CSV schema is verified through its validate method. It may yield an InvalidRecord, containing validation error together with original Record data or a TypedRecord, containing selected, strongly typed data - in both cases wrapped in cats.data.Validated.
Type parameters
T
tuple encoding the schema
Value parameters
columns
the typle containing typed columns with optional validators
Field definition consists of field name and its type. A set of field definitions constitutes a schema definition. A collection of additional Validators may be added to a field. When validating schema, validators are checked after field type verification and receive already parsed value of type declared for a field.
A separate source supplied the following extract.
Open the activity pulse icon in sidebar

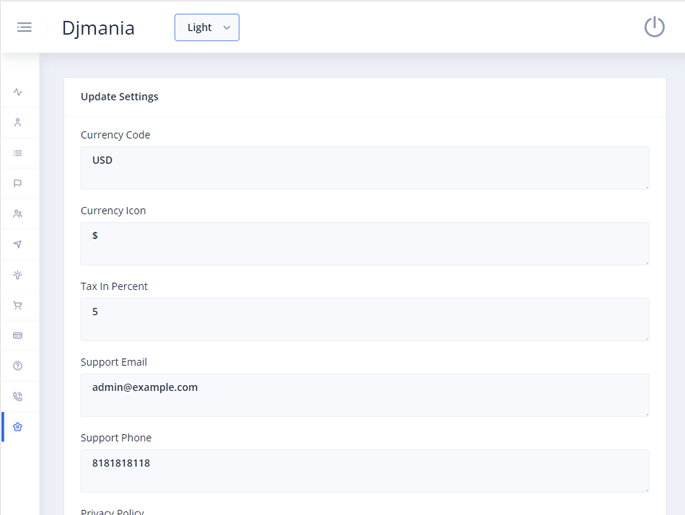(x=18, y=92)
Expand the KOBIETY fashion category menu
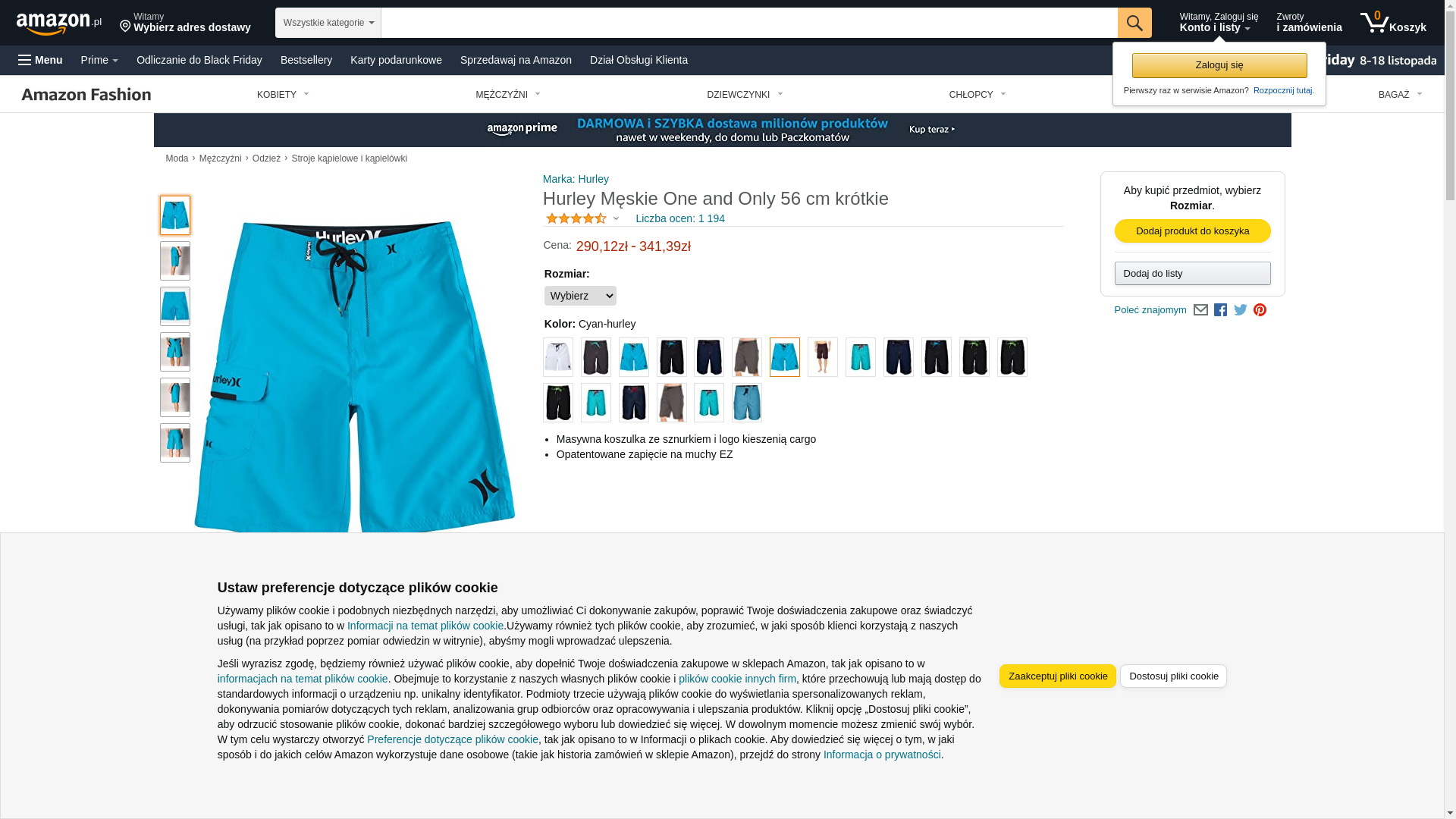The image size is (1456, 819). click(x=282, y=95)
To get value of proper type from a field, an implicit StringParser is required. Parsers for basic types and formats are available through StringParser object. Additional ones may be provided by implementing the StringParser trait.
Optional values should be denoted by providing Option[A] as field type value. Note, that even optionals require the field to be present in the source data, only its values may be missing (empty).
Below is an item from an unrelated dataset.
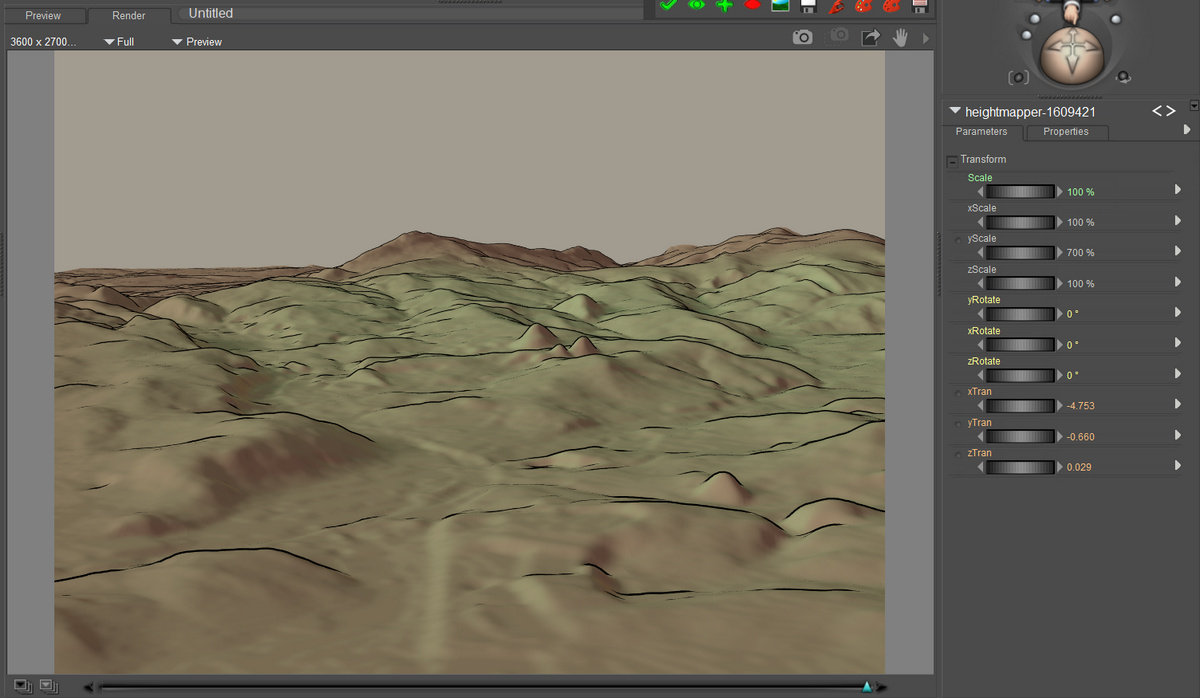
Task: Click the landscape picture icon in toolbar
Action: [780, 5]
The same validators, which are used to validate plain values, may be used to verify optional values. Missing value (None) is assumed correct in such a case.
This is a chaining method which allows starting with an empty schema and extending it through subsequent calls to add:
val schema = CSVSchema()
.add[Double]("latitude", RangeValidator(-90.0, 90.0))
.add[Double]("longitude", RangeValidator(-180.0, 180.0))
Type parameters
V
field value type
Value parameters
ev
evidence that the key is unique - it is not present in the schema yet
key
unique field name - a singleton string
validators
optional validators to check that field values comply with additional rules
Attributes
Returns
new schema definition with column (field definition) added to it
parses all fields defined by schema to the declared type and, if successful,
runs provided validators with parsed values. The process is successful and creates a TypedRecord if values of all fields defined in schema are correctly parsed and positively validated. If any of these operations fails, an InvalidRecord is yielded.
If there are many validators defined for single field, the validation stops at first invalid result. Validation is nonetheless executed for all fields and collects errors from all of them.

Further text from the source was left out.